Embora as quatro personagens sejam inspiradas em amigos, nenhuma representa ninguém em particular.
“Queria apanhar o tom, do grupo, da geração [cerca dos 40 anos], das conversas, mas não queria apontar especificamente uma pessoa”, referiu o realizador, partilhando haver também coisas suas nos quatro.
“Há frases inteiras, coisas minhas, que eu digo ou que já disse na minha vida, e de outras pessoas”, partilhou.
Na escolha dos quatro protagonistas optou, tal como fez em filmes anteriores (“Florbela”, “O amor é lindo…porque sim!” ou “Al Berto”), por “fazer uma mistura, “de gente muito conhecida, com gente nada conhecida e gente de escolas diferentes”.
“O que eu tentei encontrar foi um compromisso entre bons atores, mas que fisicamente se aproximassem da ideia das pessoas que eu tinha que poderiam estar ali, e que fossem muito diferentes entre si”, contou.
Além disso, “como iam passar muito tempo em fato de banho”, apesar de Vicente Alves do Ó considerar “que o filme não explora por aí além o corpo e a sexualidade deles, tinha que ser gente que estivesse muito à vontade com o seu próprio corpo, para que quando estivesse a filmar não estivesse sempre com a preocupação de como é que eles estão”.
Por último, como os quatro iam “passar muito tempo juntos e aquilo ia ser muito intenso”, o realizador tinha que se sentir “à vontade” com os atores, eles consigo e “eles uns com os outros”.
“Eu tinha que perceber que aquilo é verdade, porque a coisa podia rapidamente correr mal, porque emocionalmente era muito intenso”, disse.
Dos quatro uns foram escolhidos por convite e outros por ‘casting’, até Vicente Alves do Ó “encontrar o grupo certo”, com quem depois esteve “numa residência a trabalhar o texto, a personagem e os conflitos, as motivações”.
O realizador escolheu Nuno Pardal, Oceana Basílio, Ricardo Barbosa e Ricardo Pereira, para vestirem a pele de Francisco, Joana, Simão e Vasco, respetivamente.

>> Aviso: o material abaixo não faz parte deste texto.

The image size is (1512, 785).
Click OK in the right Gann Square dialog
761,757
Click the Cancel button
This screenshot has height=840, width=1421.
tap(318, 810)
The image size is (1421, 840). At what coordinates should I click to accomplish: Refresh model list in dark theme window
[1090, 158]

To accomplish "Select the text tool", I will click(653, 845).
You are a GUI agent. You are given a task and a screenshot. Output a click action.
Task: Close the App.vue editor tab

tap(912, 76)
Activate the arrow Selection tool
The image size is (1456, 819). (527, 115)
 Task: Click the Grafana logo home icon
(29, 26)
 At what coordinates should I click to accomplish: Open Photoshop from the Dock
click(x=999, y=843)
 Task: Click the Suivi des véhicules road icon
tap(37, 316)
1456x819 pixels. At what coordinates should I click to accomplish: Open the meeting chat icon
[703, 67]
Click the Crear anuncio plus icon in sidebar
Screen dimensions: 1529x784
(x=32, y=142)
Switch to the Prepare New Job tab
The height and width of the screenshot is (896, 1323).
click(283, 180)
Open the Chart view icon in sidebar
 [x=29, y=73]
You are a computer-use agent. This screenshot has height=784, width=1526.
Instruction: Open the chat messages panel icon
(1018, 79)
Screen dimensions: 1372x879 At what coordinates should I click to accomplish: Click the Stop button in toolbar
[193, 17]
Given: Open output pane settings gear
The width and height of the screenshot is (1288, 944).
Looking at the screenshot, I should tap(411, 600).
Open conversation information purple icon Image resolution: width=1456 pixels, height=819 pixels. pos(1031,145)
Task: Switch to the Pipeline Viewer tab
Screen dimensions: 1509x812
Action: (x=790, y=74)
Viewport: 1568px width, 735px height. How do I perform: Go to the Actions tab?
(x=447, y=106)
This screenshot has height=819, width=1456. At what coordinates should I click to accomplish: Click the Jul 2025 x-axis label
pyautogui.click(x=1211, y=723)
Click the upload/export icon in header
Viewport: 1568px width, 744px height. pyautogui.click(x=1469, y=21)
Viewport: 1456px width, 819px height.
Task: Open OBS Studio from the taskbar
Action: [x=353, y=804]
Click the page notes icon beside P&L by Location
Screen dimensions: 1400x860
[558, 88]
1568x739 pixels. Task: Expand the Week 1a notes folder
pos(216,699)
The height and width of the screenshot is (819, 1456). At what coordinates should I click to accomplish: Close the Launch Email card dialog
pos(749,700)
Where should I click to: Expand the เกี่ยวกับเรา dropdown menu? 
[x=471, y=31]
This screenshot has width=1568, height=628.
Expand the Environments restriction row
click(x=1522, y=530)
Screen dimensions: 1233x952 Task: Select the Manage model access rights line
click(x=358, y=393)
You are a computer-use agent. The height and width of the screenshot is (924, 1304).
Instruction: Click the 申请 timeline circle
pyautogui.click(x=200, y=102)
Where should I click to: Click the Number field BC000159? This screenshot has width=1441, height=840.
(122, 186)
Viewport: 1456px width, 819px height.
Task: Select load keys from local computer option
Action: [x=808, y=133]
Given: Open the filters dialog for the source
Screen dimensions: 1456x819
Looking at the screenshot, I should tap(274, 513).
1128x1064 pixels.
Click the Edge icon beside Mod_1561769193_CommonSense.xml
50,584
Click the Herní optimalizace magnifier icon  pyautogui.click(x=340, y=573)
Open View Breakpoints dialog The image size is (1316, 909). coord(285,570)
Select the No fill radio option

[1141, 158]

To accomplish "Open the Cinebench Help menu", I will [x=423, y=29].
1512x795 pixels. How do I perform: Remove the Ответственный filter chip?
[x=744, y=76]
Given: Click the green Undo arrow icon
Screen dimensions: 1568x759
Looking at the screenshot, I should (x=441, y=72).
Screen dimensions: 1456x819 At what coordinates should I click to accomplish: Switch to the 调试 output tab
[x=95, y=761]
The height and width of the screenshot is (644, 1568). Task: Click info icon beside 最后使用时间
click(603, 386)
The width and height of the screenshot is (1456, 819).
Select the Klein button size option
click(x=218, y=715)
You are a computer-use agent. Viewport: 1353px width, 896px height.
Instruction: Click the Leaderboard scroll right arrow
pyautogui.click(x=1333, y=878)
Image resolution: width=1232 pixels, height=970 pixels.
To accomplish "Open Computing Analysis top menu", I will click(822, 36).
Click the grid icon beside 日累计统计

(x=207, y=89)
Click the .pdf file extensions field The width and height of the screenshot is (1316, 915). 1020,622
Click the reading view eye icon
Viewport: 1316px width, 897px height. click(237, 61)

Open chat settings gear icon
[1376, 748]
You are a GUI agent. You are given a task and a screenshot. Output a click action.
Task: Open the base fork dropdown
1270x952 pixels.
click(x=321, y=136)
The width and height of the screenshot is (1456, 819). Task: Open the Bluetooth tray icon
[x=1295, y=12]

“Golpe de Sol” teve antestreia nacional em outubro do ano passado no Queer Lisboa — Festival Internacional de Cinema Queer, mas o realizador garante que é um filme “pensado para toda a gente, porque tem um assunto [homossexualidade] que é um não assunto, está lá com a mesma normalidade com que está a casa, o sol ou o céu”.
“Não é o objetivo deste filme, não é a função deste filme, até porque as pessoas durante o dia não estão continuamente a falar da sua sexualidade nem com quem dormem, mais depressa falam das outras coisas: que estão tristes, infelizes, que gostam de uma pessoa que não gosta delas, que não têm ninguém ou que têm um sonho na vida que não sabem se vão conseguir cumprir, que é casar e ter filhos”, afirmou.
Depois da antestreia no festival, a ideia era o filme ter estreado no primeiro trimestre deste ano, mas “de repente parou tudo”, devido à pandemia da covid-19.
No início do ano ou agora, o mais importante para Vicente Alves do Ó “é que estreie, que se saiba que existe e que o vejam, mesmo que não seja em sala”.